Work task
Filter the records below for the word "help". Copy each line that holds it.

BEGIN

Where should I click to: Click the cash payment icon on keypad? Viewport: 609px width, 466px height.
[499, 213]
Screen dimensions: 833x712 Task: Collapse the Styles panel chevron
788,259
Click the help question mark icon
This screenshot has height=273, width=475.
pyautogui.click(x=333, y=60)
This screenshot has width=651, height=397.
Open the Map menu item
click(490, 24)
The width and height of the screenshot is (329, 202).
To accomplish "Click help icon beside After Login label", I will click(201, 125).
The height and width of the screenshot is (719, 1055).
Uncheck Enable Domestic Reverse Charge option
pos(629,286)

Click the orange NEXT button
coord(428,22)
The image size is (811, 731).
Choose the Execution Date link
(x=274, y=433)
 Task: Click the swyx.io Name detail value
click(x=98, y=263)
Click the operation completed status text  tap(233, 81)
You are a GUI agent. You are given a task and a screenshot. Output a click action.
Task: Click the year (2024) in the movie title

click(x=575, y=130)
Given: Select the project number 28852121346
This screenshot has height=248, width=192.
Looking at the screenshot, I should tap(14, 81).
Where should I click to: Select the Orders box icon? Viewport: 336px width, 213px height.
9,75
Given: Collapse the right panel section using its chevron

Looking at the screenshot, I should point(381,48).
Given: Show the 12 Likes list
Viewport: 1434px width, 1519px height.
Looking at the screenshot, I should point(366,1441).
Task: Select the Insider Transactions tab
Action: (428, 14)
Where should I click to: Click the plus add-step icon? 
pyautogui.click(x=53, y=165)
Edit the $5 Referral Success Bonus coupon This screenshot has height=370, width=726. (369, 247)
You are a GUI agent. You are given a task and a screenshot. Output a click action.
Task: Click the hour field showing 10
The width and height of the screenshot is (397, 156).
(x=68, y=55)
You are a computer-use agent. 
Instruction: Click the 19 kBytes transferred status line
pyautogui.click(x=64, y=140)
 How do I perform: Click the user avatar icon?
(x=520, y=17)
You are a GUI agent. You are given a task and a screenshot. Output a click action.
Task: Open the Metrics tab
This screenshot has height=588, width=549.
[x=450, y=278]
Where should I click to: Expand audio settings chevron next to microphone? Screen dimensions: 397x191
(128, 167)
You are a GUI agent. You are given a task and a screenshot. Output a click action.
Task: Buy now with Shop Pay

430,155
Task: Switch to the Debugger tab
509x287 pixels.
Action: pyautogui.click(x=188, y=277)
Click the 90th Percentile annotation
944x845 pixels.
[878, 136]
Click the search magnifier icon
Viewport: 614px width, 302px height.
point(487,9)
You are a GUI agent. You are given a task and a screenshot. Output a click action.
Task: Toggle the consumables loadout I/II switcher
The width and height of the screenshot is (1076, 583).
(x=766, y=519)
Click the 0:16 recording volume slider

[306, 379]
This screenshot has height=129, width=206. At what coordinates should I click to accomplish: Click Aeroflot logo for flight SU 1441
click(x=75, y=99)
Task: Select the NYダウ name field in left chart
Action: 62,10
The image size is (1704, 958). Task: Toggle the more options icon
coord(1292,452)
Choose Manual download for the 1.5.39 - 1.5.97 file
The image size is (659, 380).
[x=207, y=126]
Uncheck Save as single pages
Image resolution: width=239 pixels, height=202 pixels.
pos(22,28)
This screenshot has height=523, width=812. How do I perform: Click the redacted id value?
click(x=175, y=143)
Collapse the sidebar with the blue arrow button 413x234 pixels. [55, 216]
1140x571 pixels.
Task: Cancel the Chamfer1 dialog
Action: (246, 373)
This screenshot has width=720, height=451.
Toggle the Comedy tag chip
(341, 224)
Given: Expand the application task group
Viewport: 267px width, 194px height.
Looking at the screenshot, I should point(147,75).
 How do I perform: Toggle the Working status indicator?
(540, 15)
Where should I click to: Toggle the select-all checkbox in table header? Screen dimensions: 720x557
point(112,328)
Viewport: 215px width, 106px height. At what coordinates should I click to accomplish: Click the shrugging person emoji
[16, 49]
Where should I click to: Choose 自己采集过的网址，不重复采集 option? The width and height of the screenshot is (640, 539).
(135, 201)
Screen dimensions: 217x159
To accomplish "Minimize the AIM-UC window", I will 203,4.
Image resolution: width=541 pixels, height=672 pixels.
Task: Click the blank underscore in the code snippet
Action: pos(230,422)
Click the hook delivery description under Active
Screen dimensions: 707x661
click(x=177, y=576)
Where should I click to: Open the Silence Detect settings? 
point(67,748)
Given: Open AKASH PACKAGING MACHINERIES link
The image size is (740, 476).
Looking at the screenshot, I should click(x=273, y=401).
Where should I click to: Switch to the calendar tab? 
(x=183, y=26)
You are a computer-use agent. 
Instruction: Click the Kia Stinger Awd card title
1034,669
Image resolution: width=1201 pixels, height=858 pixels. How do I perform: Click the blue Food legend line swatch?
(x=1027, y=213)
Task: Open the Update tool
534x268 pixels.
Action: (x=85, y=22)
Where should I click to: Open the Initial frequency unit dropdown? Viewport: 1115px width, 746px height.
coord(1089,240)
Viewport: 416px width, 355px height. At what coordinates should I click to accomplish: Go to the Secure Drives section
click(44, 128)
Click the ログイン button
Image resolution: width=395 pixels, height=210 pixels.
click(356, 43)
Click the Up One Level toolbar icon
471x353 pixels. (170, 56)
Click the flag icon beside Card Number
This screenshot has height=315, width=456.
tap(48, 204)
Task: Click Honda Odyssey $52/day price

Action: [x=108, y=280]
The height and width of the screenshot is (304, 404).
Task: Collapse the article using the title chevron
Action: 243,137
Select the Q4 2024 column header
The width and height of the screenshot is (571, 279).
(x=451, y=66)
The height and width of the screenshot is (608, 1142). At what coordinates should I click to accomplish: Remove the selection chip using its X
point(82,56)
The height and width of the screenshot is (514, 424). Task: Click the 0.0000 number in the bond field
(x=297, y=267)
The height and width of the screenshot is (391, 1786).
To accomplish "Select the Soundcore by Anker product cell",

END

Solution to this problem
Click the help question mark icon
To accomplish "Click help icon beside After Login label", I will click(201, 125).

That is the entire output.